I giudici amministrativi accolgono le richieste del sindaco De Prisco. Il Ministero dovrà ottemperare

PAGANI – Il Ministero dell’Interno dovrà depositare tutti gli atti che hanno portato, lo scorso aprile, allo scioglimento dei Comuni di Pagani (Salerno) e Arienzo (Caserta) per presunti condizionamenti della criminalità organizzata. Lo ha stabilito il TAR del Lazio con due ordinanze istruttorie pressoché identiche, emesse nell’ambito dei ricorsi presentati dagli ex sindaci Raffaele De Prisco (Pagani) e Giuseppe Guida (Arienzo). Durante l’udienza camerale, i legali dei ricorrenti hanno ribadito la necessità di accedere agli atti istruttori riservati che hanno fondato i provvedimenti di scioglimento. Il TAR ha rilevato che nei fascicoli depositati finora sono presenti solo: il decreto presidenziale di scioglimento e di nomina della Commissione straordinaria, le relazioni del Ministro dell’Interno e della Prefettura, oscurate in varie parti. Una documentazione ritenuta insufficiente per consentire ai ricorrenti di articolare pienamente le proprie difese. Per questo, i giudici hanno disposto l’acquisizione dell’intera documentazione relativa alla procedura, priva di oscuramenti e completa di tutti gli allegati.
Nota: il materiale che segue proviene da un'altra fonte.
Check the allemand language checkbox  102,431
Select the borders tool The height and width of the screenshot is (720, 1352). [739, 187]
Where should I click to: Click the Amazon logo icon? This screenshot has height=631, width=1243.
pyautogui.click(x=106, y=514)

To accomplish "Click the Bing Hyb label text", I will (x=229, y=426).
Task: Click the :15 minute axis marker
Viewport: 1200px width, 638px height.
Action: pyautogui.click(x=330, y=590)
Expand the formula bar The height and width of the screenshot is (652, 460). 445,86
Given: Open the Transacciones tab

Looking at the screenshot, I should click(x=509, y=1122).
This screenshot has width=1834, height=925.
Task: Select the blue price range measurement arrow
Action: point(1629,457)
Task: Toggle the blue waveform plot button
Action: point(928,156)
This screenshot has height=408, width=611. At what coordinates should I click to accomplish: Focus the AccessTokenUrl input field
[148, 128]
Il Ministero avrà 30 giorni per depositare quanto richiesto. Solo dopo il completamento dell’istruttoria, il Presidente di sezione fisserà la udienza pubblica in cui saranno discussi i ricorsi. La richiesta del TAR segna un passaggio significativo: l’accesso agli atti integrali potrebbe incidere sulla valutazione dei provvedimenti adottati dal Governo e sulle contestazioni mosse dagli ex amministratori, che chiedono di verificare la correttezza dell’iter e la fondatezza delle motivazioni. La vicenda entra così in una fase decisiva, con un confronto che si sposta sul terreno della trasparenza e della piena conoscibilità degli atti.